EXERCISE AIM — Find the lines of the material below that include the string "orange", then copy each one.

RECORDS PROVIDED —
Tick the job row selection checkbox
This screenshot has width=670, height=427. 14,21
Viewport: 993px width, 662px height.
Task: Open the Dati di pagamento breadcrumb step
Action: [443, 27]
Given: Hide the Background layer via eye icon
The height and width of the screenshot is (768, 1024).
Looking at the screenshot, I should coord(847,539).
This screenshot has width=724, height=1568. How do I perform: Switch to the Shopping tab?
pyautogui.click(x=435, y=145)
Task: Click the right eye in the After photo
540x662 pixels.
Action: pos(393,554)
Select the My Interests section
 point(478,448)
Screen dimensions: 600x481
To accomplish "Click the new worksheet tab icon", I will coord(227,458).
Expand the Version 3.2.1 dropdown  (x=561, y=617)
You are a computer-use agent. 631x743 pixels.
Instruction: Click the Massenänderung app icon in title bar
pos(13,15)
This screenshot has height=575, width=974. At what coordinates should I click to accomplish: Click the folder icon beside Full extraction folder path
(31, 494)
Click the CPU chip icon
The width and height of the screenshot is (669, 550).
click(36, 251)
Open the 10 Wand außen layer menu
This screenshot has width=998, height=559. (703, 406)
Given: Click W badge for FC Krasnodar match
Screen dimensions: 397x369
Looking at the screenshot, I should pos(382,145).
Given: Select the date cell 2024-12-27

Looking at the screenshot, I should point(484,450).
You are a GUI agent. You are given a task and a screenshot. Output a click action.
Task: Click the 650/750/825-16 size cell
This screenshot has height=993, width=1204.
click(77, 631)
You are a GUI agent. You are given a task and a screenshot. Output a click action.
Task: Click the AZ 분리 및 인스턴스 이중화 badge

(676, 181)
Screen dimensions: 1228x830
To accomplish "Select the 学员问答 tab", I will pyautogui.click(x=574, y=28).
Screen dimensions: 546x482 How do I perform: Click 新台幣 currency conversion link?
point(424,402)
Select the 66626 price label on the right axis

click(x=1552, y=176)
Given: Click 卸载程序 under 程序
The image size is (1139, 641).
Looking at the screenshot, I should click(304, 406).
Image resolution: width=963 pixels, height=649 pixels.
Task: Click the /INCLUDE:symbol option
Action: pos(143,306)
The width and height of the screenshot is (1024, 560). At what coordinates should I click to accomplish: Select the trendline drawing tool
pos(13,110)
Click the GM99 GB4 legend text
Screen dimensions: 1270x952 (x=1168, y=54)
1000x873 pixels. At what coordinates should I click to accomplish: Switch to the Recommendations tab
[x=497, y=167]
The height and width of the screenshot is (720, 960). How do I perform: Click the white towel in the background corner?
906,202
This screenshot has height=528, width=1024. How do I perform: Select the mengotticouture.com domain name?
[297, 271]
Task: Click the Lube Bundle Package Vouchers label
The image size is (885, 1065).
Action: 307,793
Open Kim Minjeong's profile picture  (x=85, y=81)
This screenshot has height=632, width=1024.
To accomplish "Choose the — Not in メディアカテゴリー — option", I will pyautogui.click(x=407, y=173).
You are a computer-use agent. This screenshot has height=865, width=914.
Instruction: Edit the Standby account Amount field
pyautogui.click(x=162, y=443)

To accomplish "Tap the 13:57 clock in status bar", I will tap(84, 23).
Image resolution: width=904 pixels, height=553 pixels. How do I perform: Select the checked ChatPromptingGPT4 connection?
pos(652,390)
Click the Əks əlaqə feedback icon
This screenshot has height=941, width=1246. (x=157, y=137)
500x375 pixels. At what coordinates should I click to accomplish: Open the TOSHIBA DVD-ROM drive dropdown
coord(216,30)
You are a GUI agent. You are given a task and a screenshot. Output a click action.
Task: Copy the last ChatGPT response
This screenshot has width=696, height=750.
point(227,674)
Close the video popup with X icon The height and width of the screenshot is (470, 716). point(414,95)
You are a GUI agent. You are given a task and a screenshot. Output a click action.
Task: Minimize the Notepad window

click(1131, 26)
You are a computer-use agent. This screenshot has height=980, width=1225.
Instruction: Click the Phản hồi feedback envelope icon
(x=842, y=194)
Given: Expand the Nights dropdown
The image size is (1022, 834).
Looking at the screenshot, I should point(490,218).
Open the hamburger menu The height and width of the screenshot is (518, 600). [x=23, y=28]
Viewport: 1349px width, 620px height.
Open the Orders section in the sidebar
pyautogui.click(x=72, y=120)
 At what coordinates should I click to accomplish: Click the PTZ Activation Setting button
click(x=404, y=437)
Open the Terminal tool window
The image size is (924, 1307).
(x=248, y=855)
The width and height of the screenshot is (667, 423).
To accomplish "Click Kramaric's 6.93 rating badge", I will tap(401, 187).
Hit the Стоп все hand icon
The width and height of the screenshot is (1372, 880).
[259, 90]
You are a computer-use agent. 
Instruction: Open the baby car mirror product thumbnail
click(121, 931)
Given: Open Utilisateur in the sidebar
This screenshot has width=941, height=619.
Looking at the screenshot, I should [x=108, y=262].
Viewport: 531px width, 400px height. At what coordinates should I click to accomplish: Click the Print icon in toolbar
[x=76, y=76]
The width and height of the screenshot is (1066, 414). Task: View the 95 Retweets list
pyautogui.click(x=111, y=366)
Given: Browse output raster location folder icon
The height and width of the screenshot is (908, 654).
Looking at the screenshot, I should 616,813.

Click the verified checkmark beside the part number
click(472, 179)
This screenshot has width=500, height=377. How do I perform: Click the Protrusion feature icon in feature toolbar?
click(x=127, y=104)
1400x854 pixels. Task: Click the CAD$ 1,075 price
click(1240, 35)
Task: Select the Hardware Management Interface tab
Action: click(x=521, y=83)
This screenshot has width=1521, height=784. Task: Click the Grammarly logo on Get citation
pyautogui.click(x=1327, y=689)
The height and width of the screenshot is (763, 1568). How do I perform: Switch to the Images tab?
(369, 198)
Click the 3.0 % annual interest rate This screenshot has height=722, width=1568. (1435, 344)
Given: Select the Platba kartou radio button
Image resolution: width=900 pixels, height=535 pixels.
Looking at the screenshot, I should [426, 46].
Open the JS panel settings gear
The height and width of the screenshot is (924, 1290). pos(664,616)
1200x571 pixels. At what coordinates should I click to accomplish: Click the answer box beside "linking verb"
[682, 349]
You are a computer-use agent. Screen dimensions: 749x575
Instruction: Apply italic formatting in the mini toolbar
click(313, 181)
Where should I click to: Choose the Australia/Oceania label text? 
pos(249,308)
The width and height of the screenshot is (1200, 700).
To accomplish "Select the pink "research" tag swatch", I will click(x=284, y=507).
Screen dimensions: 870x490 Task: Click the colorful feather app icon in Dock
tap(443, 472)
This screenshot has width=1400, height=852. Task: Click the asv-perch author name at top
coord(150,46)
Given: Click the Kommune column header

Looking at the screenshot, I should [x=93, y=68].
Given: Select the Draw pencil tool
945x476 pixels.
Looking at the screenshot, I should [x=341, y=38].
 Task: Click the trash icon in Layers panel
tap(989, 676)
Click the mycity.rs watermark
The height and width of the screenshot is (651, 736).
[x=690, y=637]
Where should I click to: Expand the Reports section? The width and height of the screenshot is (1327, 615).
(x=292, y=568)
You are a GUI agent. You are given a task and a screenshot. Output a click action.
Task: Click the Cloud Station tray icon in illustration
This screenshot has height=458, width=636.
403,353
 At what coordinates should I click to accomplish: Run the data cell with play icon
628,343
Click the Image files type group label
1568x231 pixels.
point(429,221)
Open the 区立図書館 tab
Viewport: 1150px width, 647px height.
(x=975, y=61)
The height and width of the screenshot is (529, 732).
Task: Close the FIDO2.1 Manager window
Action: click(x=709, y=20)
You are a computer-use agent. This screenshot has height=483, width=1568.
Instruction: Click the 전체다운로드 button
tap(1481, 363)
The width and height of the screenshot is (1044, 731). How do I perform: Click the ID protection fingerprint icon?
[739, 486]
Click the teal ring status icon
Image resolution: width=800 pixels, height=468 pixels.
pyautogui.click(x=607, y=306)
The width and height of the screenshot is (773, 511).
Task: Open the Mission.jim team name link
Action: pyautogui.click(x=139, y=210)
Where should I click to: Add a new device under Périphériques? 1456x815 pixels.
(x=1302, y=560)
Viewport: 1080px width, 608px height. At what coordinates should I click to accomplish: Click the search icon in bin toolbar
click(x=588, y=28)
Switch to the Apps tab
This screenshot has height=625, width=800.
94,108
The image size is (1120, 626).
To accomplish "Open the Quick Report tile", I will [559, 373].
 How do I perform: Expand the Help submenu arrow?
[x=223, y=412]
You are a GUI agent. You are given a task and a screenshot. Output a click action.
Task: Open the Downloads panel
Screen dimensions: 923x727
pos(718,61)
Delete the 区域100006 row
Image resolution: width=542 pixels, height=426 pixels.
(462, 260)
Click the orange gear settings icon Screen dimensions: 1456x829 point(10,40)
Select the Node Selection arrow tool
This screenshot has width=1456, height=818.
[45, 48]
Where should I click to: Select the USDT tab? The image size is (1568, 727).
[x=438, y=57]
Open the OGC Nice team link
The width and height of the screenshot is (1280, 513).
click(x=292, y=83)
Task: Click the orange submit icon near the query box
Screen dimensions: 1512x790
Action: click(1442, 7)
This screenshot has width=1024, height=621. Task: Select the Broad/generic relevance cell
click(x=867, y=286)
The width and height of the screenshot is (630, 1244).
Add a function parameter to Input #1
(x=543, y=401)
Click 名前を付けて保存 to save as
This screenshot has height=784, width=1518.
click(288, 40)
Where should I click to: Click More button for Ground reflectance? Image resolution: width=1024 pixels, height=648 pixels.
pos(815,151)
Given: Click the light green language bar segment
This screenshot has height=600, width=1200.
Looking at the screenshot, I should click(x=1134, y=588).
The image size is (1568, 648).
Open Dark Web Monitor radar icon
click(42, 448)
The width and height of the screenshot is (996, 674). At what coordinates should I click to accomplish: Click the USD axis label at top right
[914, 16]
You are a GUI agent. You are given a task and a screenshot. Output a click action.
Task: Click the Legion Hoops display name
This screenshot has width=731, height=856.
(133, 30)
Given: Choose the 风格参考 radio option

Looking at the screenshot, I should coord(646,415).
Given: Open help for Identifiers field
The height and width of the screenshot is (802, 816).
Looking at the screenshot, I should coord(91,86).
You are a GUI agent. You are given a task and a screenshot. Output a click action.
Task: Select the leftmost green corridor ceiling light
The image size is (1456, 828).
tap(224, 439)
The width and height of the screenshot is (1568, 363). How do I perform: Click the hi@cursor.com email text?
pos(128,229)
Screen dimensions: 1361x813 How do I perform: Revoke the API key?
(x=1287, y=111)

FINAL ANSWER —
Click the orange gear settings icon Screen dimensions: 1456x829 point(10,40)
Task: Click the orange submit icon near the query box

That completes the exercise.